- Born: Antonio Videgain Reparaz January 11, 1892 Madrid, Spain
- Died: June 1, 1945 (aged 53) Panama City, Panama
- Education: Militar High School
- Alma mater: Academy of engineers
- Occupations: baritone, actor, singer
- Years active: 1907–1945
- Political party: Republican

= Antonio Videgain Reparaz =

Antonio Videgain Reparaz (November 1, 1892 – June 1, 1945) was a Spanish baritone and actor. He dedicated his career to zarzuelas and operas.

==Early life==
Videgain was born in Madrid son of Antonio Videgain García, (Jerez de la Frontera), and Virgilia Reparaz (Madrileñian) and spent his childhood and adolescence in Madrid. He grew up in the Royal Palace of Spain where his mother was a governess of the Borbon Family (King Alfonse XIII) and under the strict supervision of his Uncle and Tutor Ricardo Burguete, General in Chief of the Supreme Council of War of the Spanish Armed Forces, who was married to the sister of his mother. He began music lessons with his father, Antonio Videgain García (Piano teacher), and continued his education with other composers. By the age of 18, he was enrolled in the Spanish Army, where he completed studies as a surveyor. Apparently he made his debut in 1907 in the Slavic Theater in Madrid singing an operetta with good results, but after a while he entered the army's surveying school. He founded a singing operette (musical) and zarzuela company, making his debut in Andalucía with a production of Rafael Calleja. Music was in his veins, inherited from his Father and his uncle, the famous Salvador Videgain Garcia. After military graduation, he traveled to Argentina and Chile and then returned to Spain on different occasions with works of different zarzuelas with which he had great success in his tours through South America, Argentina, Uruguay and Chile. He returned to Chile where he married and had six children in total, of which five survived. From a second relation with his singing partner he had two more, HERMINIA born 1929 in Barcrlona & Mauricio Videgain born in N Africa following the occupation by Franco. a second marriage in Panama, he had one more son. According to "those who have seem him conduct and have transmitted to us the memory of his performances of great strength and great enthusiasm. he obtained with imperceptible gestures what he wanted from the orchestra." fitz of his sense of rhythm and easy melodies.

==Works==
In 1925, he sang in the famous Teatro Colon of Buenos Aires. Following the success of his pieces, he set to music another sainete with the same characters, which became one of his most famous works: Molinos de viento (Zarzuela), or La viuda alegre. He presented his work around the world and visited cities of Argentina as Cordoba, Buenos Aires, La Pampa, Misiones... He traveled to Uruguay in 1920s with zarzuelas, returned to Chile, where he divorced his first Chilean wife. In the early 1930s, he began a tour with his artistic partner Lucy Gomez visiting Spain, Morocco, Algeria, Buenos Aires, Montevideo, Caracas, Bogotá. In 1932 he sang in the company of his uncle Salvador, at the Cervantes theater in Madrid, debuting with La rosa del azafrán. (He was never in New York and Mexico as someone wrote but travel a Puerto Rico in 1932 where he sang). And in 1934, he arrived to Panama where he settled and founded in 1936 the first Songs Book of Latin América that he named "Cancionero Panamericano", that was edited until 1979, after his death. He married in 1943 for the second time at 50 years.

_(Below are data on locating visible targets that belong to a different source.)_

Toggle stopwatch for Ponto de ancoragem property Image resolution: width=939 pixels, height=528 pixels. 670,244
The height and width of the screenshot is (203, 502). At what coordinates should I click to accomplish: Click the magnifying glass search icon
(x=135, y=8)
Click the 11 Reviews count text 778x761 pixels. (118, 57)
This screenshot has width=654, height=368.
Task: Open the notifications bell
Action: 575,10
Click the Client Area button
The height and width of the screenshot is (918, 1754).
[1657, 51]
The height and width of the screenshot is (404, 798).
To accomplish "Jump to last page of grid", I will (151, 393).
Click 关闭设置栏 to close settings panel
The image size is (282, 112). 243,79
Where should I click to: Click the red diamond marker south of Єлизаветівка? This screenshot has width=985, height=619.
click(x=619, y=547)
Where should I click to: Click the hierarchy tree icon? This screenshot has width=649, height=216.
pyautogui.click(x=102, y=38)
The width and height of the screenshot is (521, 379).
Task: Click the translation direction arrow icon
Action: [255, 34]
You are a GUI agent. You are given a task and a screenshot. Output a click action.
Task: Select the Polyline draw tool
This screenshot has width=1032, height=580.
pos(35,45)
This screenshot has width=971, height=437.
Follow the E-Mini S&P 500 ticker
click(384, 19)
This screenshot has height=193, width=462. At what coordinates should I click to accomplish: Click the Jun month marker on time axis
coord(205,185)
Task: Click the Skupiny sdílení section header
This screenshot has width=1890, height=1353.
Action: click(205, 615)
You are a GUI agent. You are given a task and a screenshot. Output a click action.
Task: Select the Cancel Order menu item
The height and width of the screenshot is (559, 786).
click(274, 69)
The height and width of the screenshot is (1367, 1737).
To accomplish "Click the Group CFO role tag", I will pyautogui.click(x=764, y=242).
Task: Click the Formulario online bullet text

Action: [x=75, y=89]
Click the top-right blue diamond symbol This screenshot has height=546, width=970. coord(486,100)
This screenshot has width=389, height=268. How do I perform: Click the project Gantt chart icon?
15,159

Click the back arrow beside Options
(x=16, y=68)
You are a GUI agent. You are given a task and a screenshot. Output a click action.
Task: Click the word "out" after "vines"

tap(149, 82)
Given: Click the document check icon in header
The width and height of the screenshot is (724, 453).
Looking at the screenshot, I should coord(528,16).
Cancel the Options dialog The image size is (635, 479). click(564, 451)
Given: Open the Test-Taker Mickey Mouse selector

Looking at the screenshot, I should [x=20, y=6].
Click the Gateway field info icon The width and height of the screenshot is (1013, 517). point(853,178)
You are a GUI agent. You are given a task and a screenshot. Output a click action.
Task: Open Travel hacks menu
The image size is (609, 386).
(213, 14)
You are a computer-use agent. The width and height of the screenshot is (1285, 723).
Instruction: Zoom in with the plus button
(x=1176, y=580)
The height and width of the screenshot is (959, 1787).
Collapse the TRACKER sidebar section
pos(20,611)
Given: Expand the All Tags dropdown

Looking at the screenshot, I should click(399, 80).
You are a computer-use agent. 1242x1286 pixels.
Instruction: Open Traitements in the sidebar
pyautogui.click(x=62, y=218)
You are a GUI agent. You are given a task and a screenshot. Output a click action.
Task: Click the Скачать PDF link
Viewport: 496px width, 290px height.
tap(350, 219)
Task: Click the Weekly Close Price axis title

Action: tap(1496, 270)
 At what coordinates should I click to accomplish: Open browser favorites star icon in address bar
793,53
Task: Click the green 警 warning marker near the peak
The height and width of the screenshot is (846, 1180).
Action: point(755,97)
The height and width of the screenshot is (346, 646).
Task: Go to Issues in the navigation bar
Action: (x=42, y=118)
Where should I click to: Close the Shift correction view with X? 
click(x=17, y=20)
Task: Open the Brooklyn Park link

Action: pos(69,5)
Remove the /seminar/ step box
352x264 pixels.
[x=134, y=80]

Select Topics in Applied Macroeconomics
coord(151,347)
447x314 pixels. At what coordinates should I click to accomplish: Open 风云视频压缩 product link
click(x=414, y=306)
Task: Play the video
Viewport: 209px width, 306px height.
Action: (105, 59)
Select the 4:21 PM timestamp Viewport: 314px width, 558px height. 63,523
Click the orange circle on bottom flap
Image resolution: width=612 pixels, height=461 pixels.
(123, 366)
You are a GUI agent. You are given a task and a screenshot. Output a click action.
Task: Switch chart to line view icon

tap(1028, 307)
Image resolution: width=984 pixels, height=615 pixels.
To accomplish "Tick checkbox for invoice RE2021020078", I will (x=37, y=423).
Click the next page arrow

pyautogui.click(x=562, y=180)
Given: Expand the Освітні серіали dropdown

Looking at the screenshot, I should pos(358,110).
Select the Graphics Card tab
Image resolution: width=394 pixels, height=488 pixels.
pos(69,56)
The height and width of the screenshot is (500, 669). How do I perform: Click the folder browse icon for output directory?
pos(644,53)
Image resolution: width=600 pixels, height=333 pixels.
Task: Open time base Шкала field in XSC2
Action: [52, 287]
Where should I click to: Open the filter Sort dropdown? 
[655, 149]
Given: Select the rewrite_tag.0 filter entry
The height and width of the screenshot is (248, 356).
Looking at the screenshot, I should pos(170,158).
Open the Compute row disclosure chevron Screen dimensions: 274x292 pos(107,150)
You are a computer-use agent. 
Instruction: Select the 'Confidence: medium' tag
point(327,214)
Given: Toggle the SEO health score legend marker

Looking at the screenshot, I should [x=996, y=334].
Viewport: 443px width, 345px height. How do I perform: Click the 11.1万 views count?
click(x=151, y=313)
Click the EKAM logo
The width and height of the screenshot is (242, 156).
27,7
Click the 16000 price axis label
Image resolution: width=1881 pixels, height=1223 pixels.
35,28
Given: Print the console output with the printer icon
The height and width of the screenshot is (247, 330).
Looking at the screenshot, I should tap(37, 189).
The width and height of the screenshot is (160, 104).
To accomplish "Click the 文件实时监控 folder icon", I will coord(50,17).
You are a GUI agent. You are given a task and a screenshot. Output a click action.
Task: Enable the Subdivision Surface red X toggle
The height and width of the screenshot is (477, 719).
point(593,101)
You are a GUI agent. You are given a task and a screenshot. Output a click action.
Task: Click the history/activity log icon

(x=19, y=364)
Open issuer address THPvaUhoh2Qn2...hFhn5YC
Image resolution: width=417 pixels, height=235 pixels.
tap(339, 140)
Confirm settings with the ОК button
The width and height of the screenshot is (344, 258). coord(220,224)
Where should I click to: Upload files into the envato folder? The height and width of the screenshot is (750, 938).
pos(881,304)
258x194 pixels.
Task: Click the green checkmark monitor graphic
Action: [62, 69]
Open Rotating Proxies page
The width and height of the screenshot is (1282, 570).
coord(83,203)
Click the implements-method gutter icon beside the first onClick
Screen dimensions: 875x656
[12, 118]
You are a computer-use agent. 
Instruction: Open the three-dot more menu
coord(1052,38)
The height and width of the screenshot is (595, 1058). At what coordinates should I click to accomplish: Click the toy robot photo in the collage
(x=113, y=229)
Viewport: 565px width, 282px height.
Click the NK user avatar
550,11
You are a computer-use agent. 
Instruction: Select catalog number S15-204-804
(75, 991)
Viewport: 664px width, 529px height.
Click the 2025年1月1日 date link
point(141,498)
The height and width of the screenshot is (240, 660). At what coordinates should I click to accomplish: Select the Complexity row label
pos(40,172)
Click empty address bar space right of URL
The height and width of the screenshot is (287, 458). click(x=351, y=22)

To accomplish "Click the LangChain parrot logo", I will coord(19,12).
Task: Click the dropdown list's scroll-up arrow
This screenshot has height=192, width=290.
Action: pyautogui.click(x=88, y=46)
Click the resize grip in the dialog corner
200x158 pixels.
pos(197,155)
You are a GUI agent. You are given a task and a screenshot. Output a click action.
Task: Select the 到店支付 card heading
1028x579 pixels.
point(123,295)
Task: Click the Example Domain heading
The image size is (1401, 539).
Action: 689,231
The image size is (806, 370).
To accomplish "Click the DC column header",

The most famous titles he sang were Marina, La Revoltosa, La alegría del batallón, La manta zamorana, La reja de la Dolores, El arca de Noé, El trust de los tenorios, La verbena de la Paloma, El niño judío, El Pollo Tejada and many more zarzuelas... and some Óperas like Marina, La Dolores, Margarita la Tornera, Turandot and Aida.

==Later life==
He visited his famous family in Spain, his grandmother Antonia García de Videgain, and his uncle Salvador Videgain were more important for him in the 1920s. He left Spain in 1934, never to return again, because of the Civil War of Spain. Towards the end of his life Videgain lived comfortably. One of his sons was Dr. Mauricio Antonio, who died in 2020.

He died on September 19, 1945, in Panama City, Panama. His descendants live around all Americas.